Marko Rupnik, ante una de sus obras
El Vaticano desmiente cualquier resolución sobre el caso Rupnik y aclara que el proceso sigue en curso
La Santa Sede sale al paso de las informaciones publicadas en los últimos días y califica de «absolutamente infundadas» las noticias sobre una supuesta deliberación de los jueces
La Oficina de Prensa de la Santa Sede ha emitido una aclaración oficial ante las recientes informaciones aparecidas en diversos medios de comunicación sobre el proceso canónico que implica al sacerdote Marko Ivan Rupnik, acusado de abusos sexuales y psicológicos contra varias religiosas.

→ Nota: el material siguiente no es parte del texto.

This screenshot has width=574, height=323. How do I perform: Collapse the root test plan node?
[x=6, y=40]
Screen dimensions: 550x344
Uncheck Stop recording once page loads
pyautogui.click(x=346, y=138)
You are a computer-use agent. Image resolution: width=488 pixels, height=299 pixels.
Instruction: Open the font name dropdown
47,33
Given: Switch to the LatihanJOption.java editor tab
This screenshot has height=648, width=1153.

El Vaticano ha subrayado que no existe todavía ninguna resolución por parte del colegio judicial encargado del caso.
Según el comunicado, las noticias que apuntan a una deliberación final son «absolutamente infundadas». En estos momentos, la evaluación del caso se encuentra en una fase activa y el colegio de jueces está procediendo al examen minucioso de toda la documentación recibida. Esta información proviene de diversas fuentes, incluyendo las diócesis implicadas, la Compañía de Jesús, los propios interesados y los informes publicados en la prensa.

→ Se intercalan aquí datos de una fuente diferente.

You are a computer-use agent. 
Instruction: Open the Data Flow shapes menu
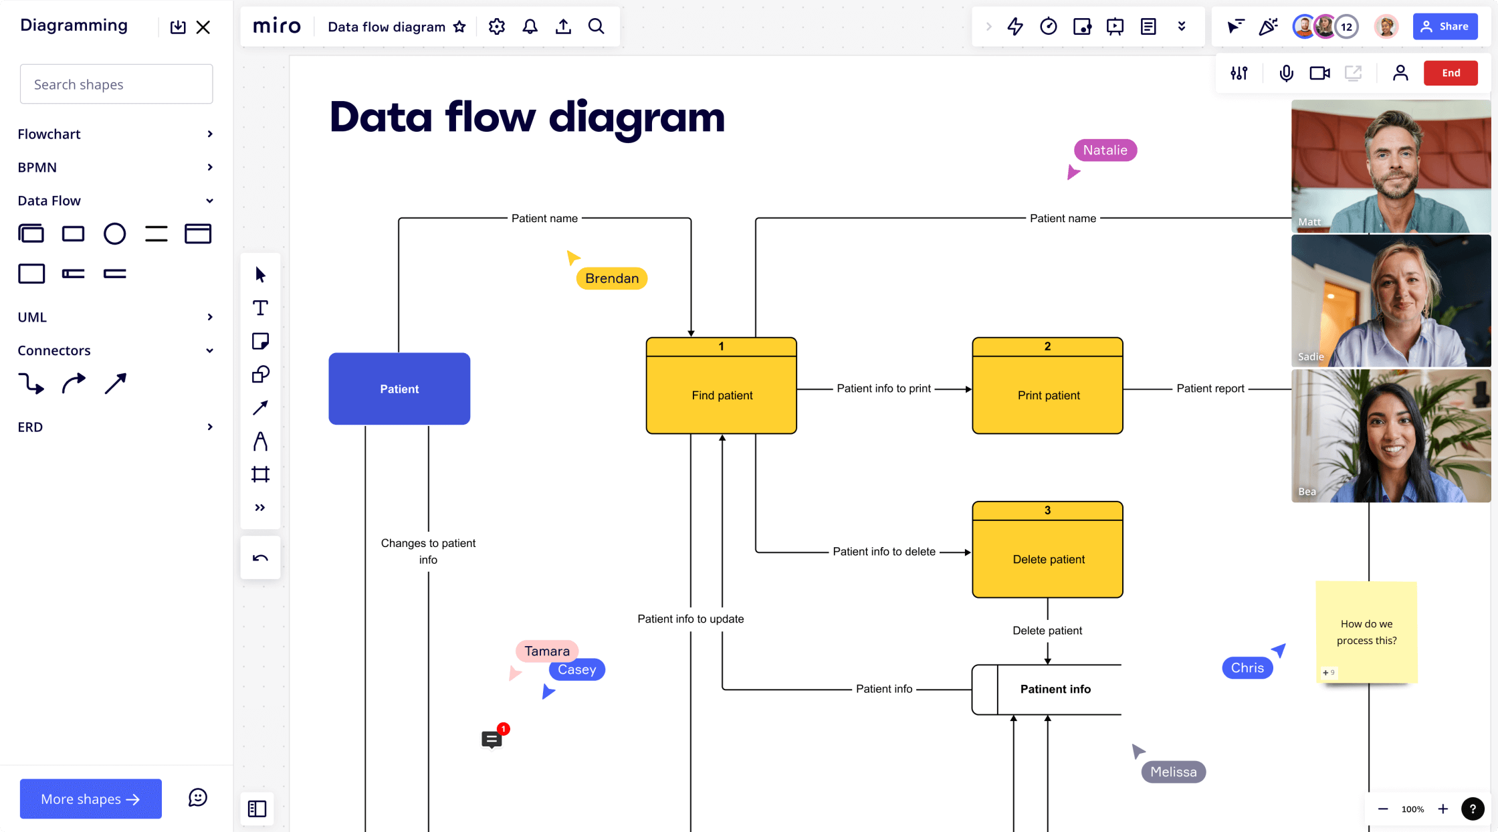[x=116, y=200]
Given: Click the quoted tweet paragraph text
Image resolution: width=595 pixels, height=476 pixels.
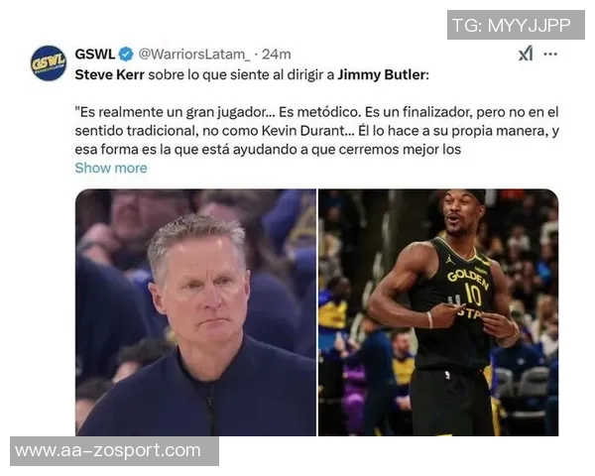Looking at the screenshot, I should click(317, 131).
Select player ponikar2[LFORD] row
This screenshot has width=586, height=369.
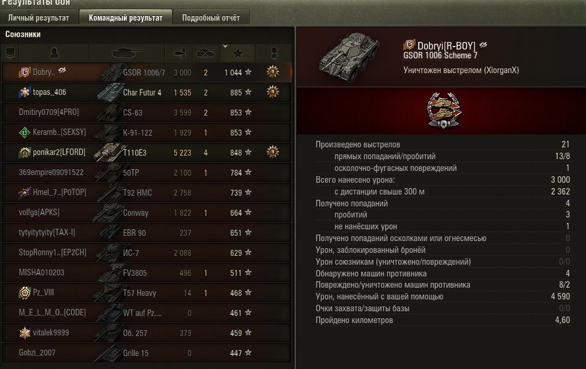[146, 153]
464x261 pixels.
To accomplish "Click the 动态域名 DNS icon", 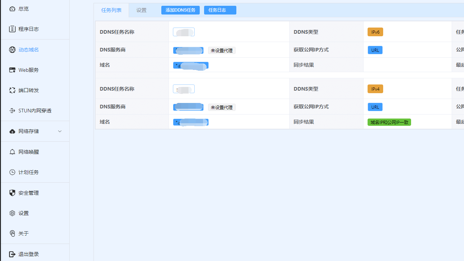I will coord(12,50).
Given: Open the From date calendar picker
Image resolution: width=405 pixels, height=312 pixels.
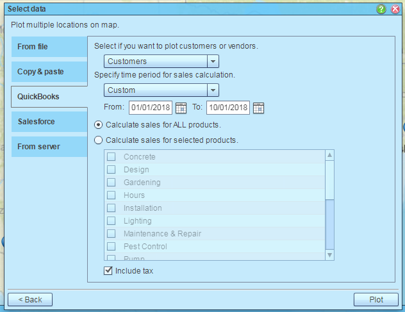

Desde la Santa Sede se ha insistido en la necesidad de mantener la confidencialidad propia de cualquier procedimiento judicial. El objetivo de este silencio administrativo no es otro que el de «respetar el proceso mismo» y, fundamentalmente, evitar causar un daño adicional a todas las personas involucradas. Asimismo, se ha informado de que, si el tribunal requiriera más datos, actuará de forma autónoma para obtenerlos.
Naturaleza del proceso canónico
Asimismo, la Santa Sede ha querido recordar que «este proceso penal canónico tiene carácter judicial y, tal y como ya se ha comunicado, está exento de la prescripción de posibles delitos y podrá ofrecer indicaciones sobre la culpabilidad o inocencia con arreglo al Derecho Canónico».
Finalmente, el Vaticano ha marcado una clara distinción entre la jurisdicción eclesial y la civil. Mientras que el proceso canónico se limita a la vida interna de la Iglesia y a las penas que esta pueda imponer, Marko Ivan Rupnik permanece sujeto a la legislación de los países donde se hubieran cometido los presuntos delitos. En estos casos, la prescripción se rige por las leyes nacionales correspondientes, con independencia de la autoridad eclesiástica.